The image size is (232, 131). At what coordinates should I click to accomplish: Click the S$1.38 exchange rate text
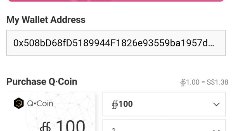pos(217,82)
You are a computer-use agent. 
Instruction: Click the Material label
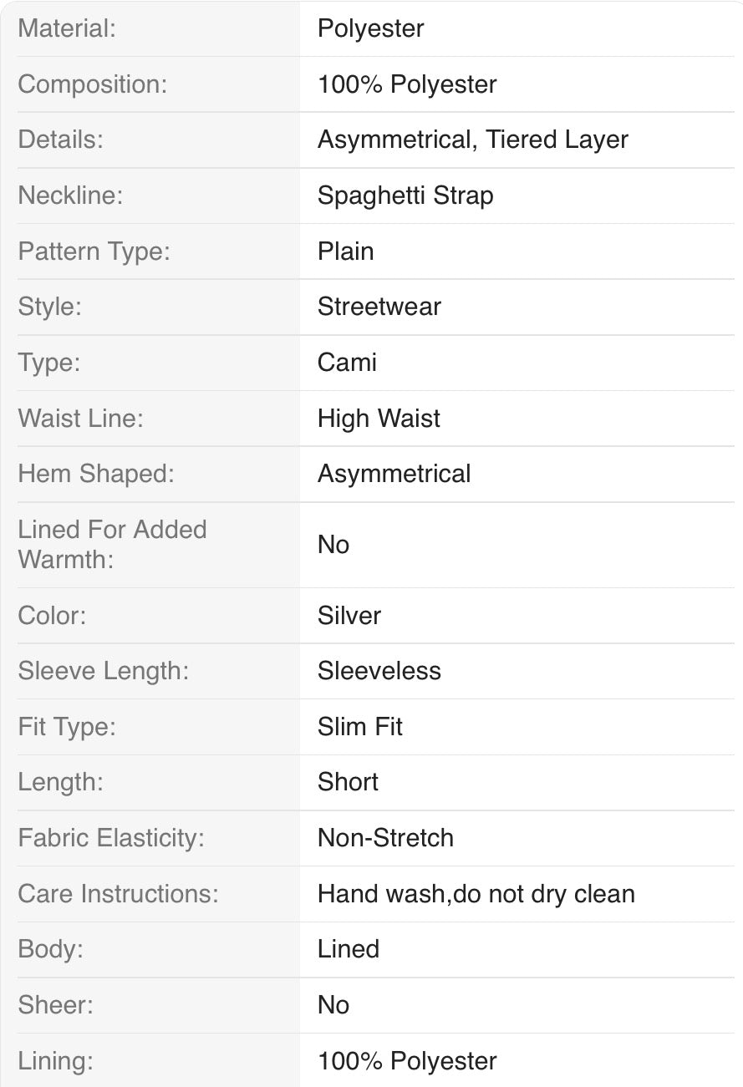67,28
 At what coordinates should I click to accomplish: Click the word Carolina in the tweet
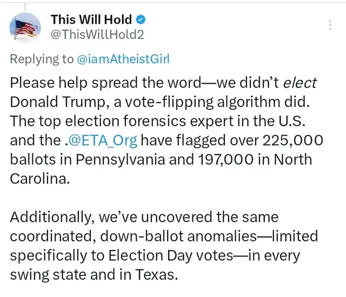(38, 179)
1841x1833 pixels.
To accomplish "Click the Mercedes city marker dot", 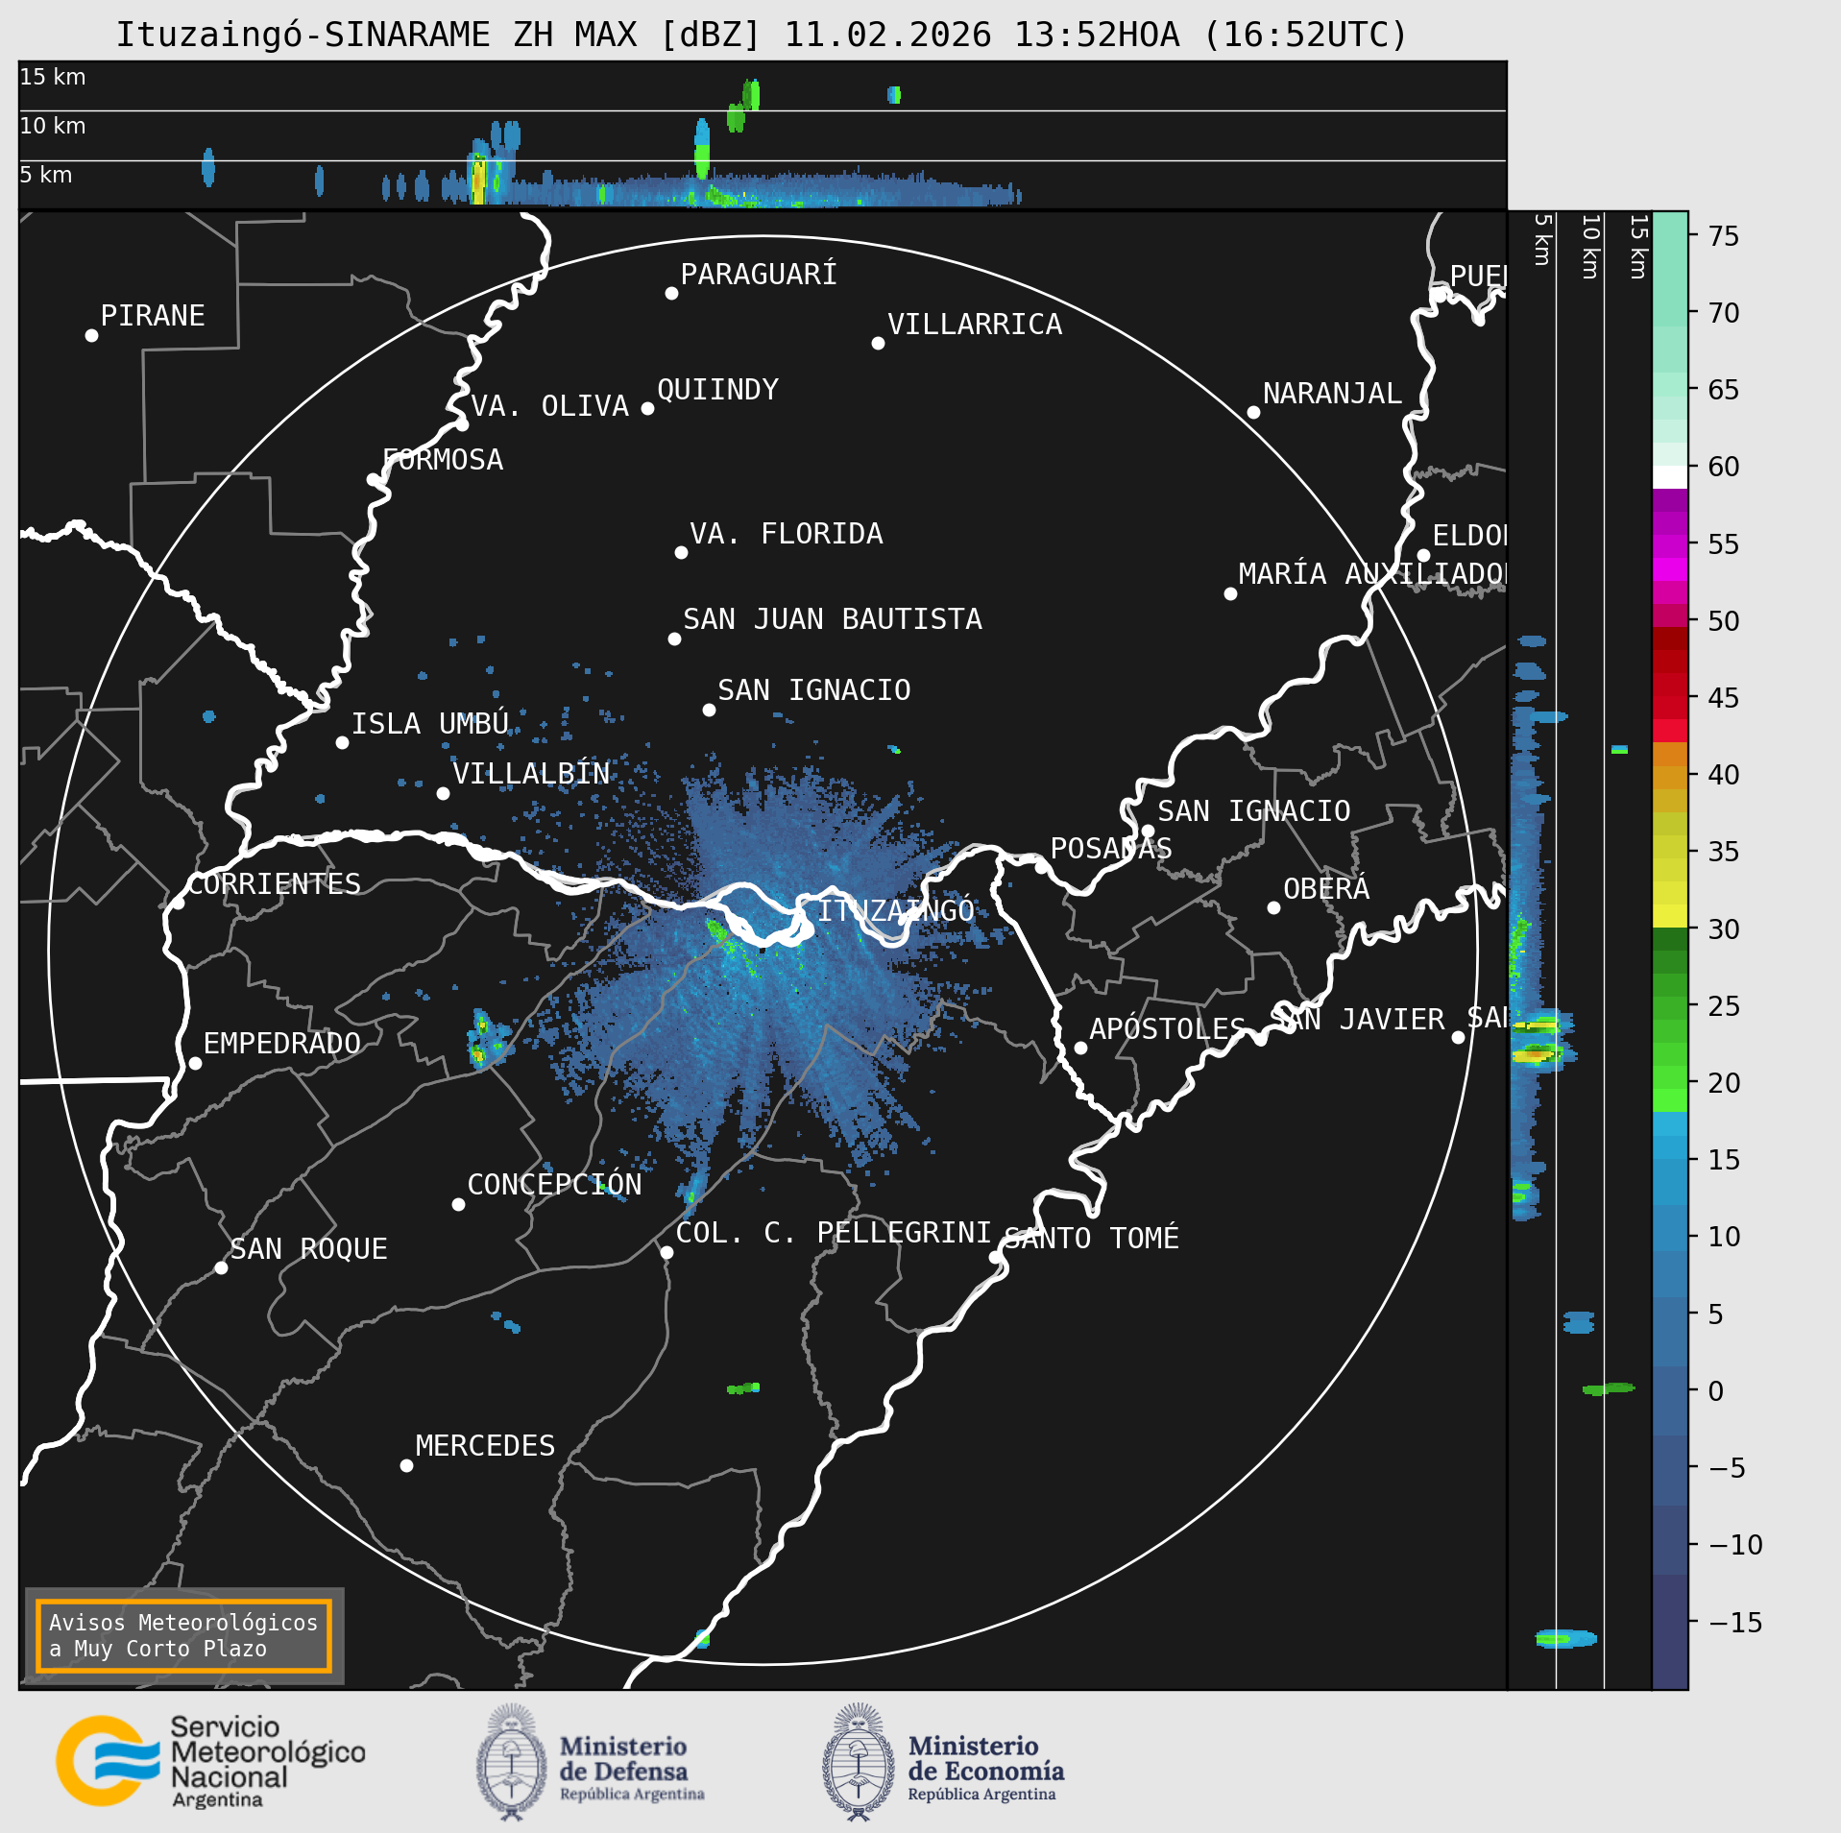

==============================

(Prompt) Print every entry exactly; omit the pictures.

(Solution for this problem)
The image size is (232, 131). At what coordinates should I click to accomplish: Click the S$1.38 exchange rate text
pos(217,82)
You are a computer-use agent. 
Instruction: Click the Material label
67,28
 At what coordinates should I click to accomplish: Click the word Carolina in the tweet
(38, 179)
1841x1833 pixels.
To accomplish "Click the Mercedes city marker dot", 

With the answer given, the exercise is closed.